Embattled construction defects attorney Nancy Quon was arrested Wednesday on felony charges tied to a suspected suicide scheme that involved setting fire to her Las Vegas home last October.

Las Vegas police took Quon into custody about 2:20 p.m. at a home in Henderson after her county grand jury indictment earlier in the day. She was booked into the Clark County Detention Center on $400,000 bail about an hour later under the name Nancy Hellen.

A bail hearing was set for 8:30 a.m. today before District Judge Michelle Leavitt, who has been assigned the case.

The indictment, the second against Quon in four months, comes as federal authorities are bearing down on a massive investigation into fraud and corruption at Las Vegas homeowners associations that also has targeted Quon. Justice Department prosecutors from Washington have been working out plea deals with key players aimed at obtaining indictments against Quon and other top targets.

In all, Quon faces five felony charges in Wednesday’s indictment — including first-degree arson, conspiracy to commit arson and insurance fraud stemming from the Oct. 28 fire, which caused $250,000 to $300,000 in damages to her Rhodes Ranch home.

Prosecutors allege Quon, 51, set the fire in a botched suicide attempt and participated in another suicide plot that involved obtaining illegal drugs, all in an effort to escape the pressure of the federal HOA investigation.

The nine-count indictment also charged Quon’s live-in boyfriend, former Las Vegas police officer William Ronald Webb, in the arson conspiracy.

Webb, 43, is behind bars on $400,000 bail on drug and murder conspiracy charges stemming from an effort to buy 29.2 grams of gamma-hydroxybutyric acid, a club drug known as GHB, from undercover detectives several days after the fire. Both Webb and Quon were indicted in the drug deal in April. Prosecutors allege Quon bankrolled the deal and was to take the GHB in a plot to kill herself with the drug the couple thought was undetectable.

The drug charges against the couple and the murder conspiracy charges against Webb are included in the new, expanded indictment, which means the April criminal case probably will be dismissed. Webb faces new charges of conspiracy to commit arson and insurance fraud.

Quon has denied setting the fire and trying to kill herself.

Her lawyer, Thomas Pitaro, declined to comment late Wednesday.

The indictment alleges that Quon “wilfully, unlawfully, maliciously and feloniously” set fire to the Las Vegas home sometime between Oct. 27 and Oct. 28.
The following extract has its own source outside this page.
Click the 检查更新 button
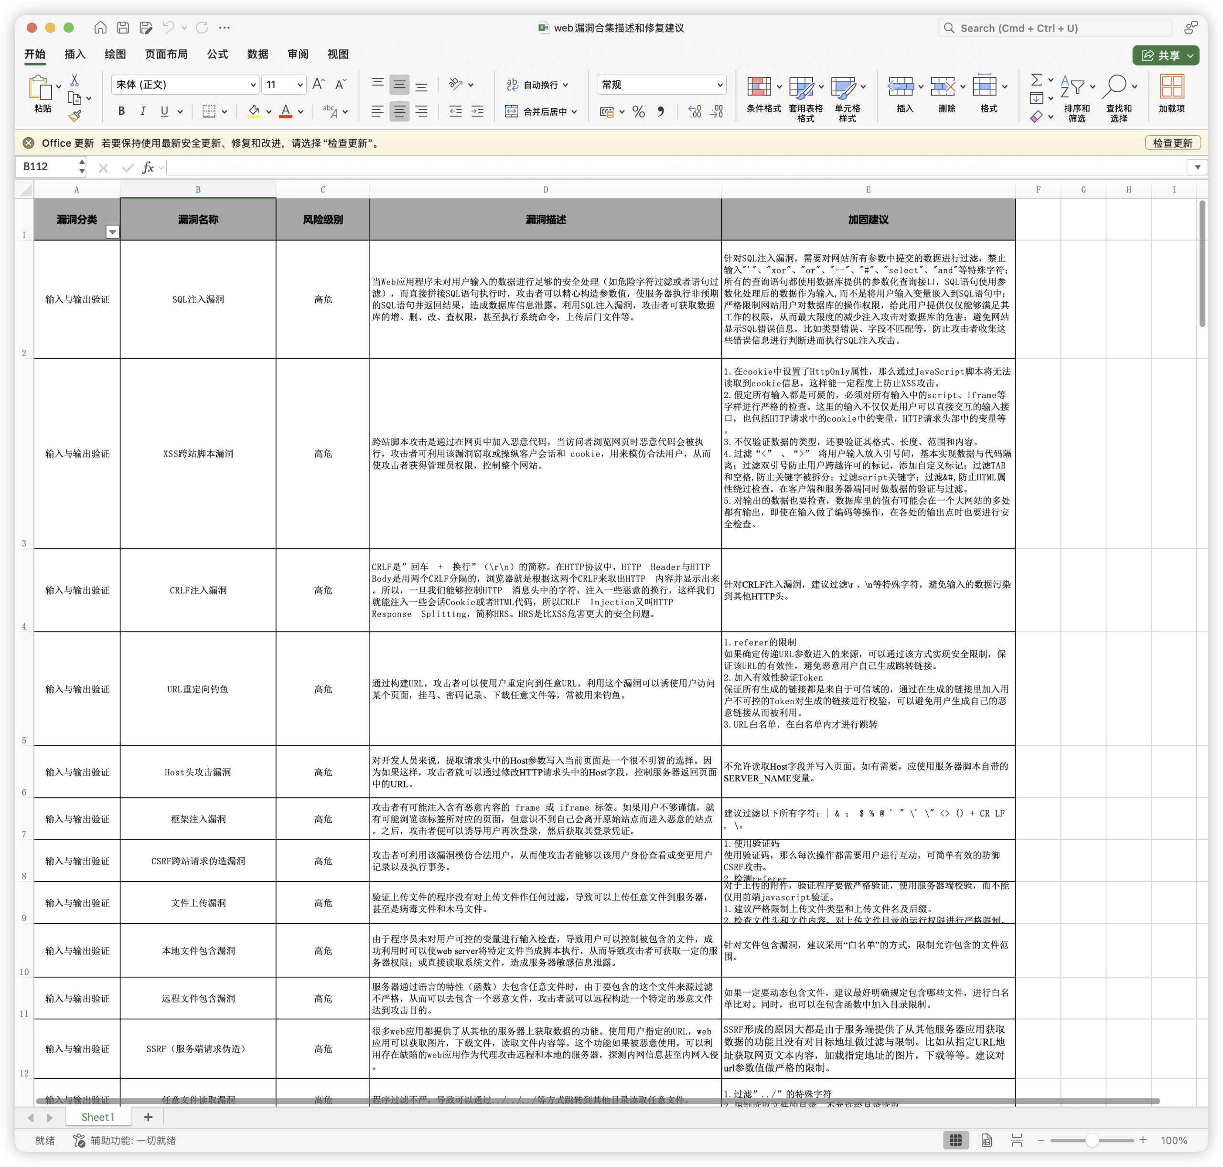This screenshot has width=1223, height=1167. tap(1172, 143)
Then, with Webb’s help, Quon defrauded State Farm Insurance into paying for temporary housing for the couple and structural repairs to the home knowing that the fire was not caused by accident, the indictment alleges.
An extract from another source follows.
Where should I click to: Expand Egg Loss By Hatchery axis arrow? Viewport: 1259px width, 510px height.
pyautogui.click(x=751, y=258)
The previous grand jury refused to indict Quon and Webb in the fire, but this time prosecutors presented 14 more witnesses and uncovered new information.

Over the past six weeks, prosecutors called a total of 44 witnesses, including family members of both Quon and Webb.
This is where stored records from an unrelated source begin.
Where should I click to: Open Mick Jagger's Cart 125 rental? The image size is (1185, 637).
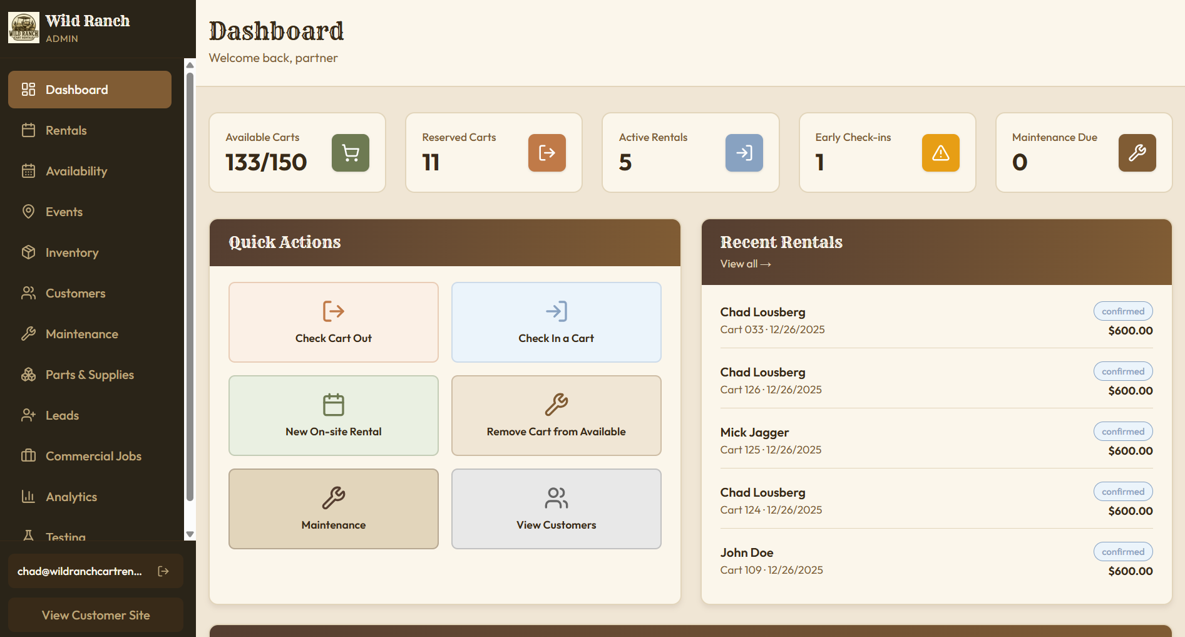[936, 440]
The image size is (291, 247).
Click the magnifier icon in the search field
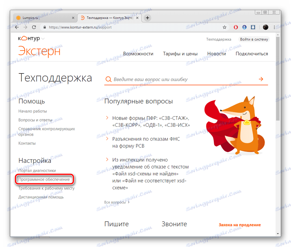click(108, 79)
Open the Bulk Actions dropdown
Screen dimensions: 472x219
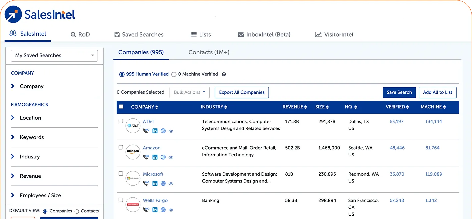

Two days before the fire, Quon was described as “detached and despondent” when she provided handwriting samples to local and federal investigators probing the homeowners associations.

Quon, who acknowledged taking sleeping pills and a high-alcohol energy drink before the fire, was rescued from the smoke-filled home by Webb’s older brother, Daniel, who found her unconscious on a downstairs sofa. Authorities said William Webb had arranged to be out of town during the fire.

Paramedics who revived Quon testified that they think she suffered a “narcotic overdose.” And fire and investigators testified that their suspicions were raised because the fire started in two separate places in Quon’s upstairs master bedroom.

Prosecutors suspect the drug suicide plot unfolded days before the fire when Webb asked his friend Robert Justice, 45, a two-time convicted felon, to help get him the GHB. Justice broached the subject with one of his friends, who turned out to be an undercover detective.

Police said they manufactured the GHB in the department’s lab and sold it to Justice and Webb.

Justice ended up pleading guilty and testifying against Webb and Quon.

Webb was arrested Nov. 9 after the drugs were delivered outside the Green Valley Ranch Resort, where the couple were staying temporarily.

Police said in November that Quon’s indictment in the federal HOA investigation was “imminent.”

But delays occurred after the Justice Department lawyers from Washington took control of the investigation from the Nevada U. S. attorney’s office.

The Las Vegas Review-Journal reported in March that prosecutors in the U.S. attorney’s office had come under criminal investigation, suspected of leaking sensitive information about the HOA probe to Quon.

Federal authorities have been mum on the status of that investigation.